━━━━━ RECORDS PROVIDED

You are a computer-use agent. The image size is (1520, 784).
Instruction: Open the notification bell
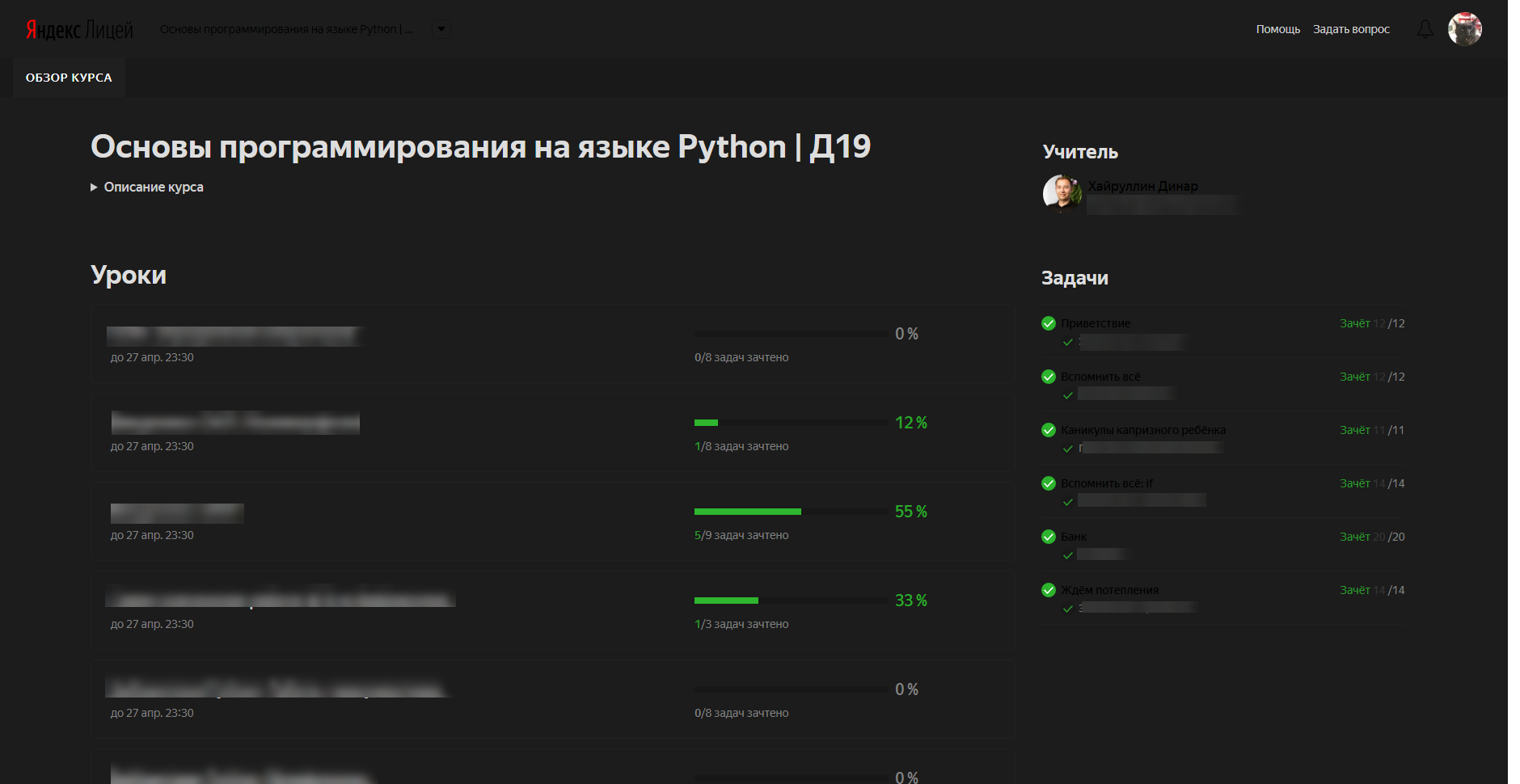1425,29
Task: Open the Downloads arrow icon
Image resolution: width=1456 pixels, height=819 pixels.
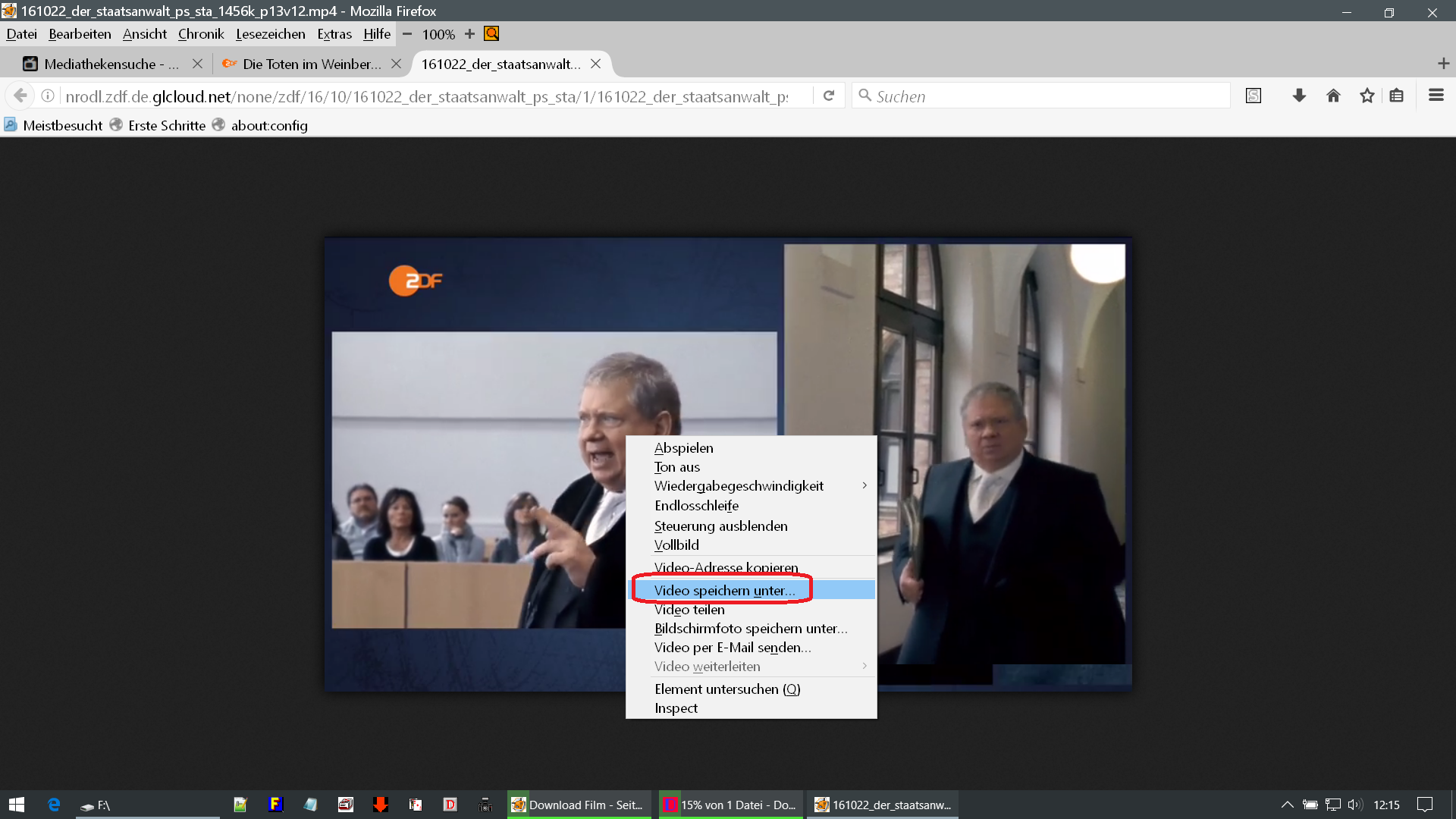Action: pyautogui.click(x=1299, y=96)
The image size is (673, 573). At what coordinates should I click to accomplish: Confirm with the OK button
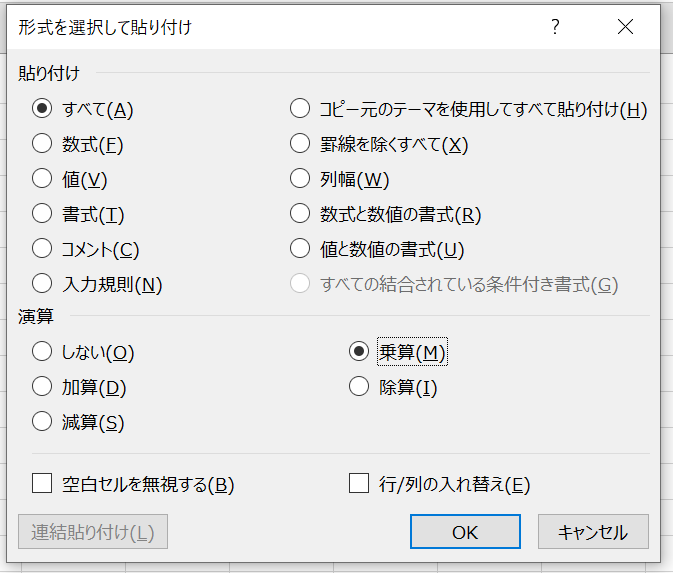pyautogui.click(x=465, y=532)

━━━━━━━━━━

§ **PROBLEM TO SOLVE**: Rewrite the stretch of the listing from the line containing "Task: Open the Downloads arrow icon" through the end of the listing, substituting "key" for "button" and keeping everything else the same. Leave the pictures out of your answer.

§ **SOLVED EXERCISE**:
Task: Open the Downloads arrow icon
Image resolution: width=1456 pixels, height=819 pixels.
Action: pyautogui.click(x=1299, y=96)
The image size is (673, 573). At what coordinates should I click to accomplish: Confirm with the OK key
pyautogui.click(x=465, y=532)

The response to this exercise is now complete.